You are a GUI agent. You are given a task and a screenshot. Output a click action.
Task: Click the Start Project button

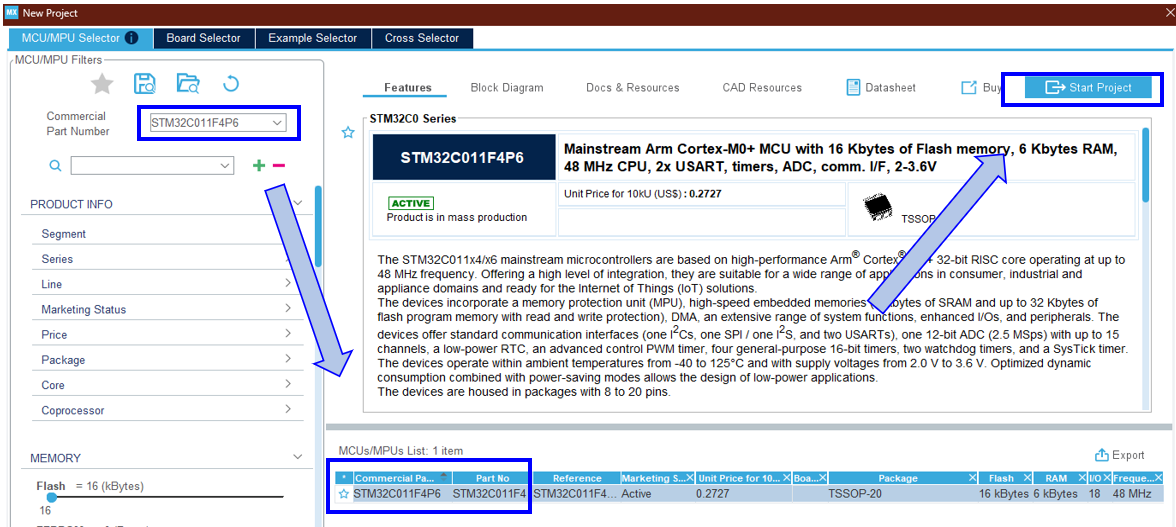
────
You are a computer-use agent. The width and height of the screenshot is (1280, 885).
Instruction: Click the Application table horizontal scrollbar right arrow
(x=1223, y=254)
────
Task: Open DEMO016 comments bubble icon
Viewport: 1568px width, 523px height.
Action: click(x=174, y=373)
────
*DESCRIPTION OF THE TASK*: Transcribe the records above exactly, beginning at the line that contains "You are a GUI" and ending with the line that contains "Task: Click the Start Project button", both included, and nothing else.

*REPLY*:
You are a GUI agent. You are given a task and a screenshot. Output a click action.
Task: Click the Start Project button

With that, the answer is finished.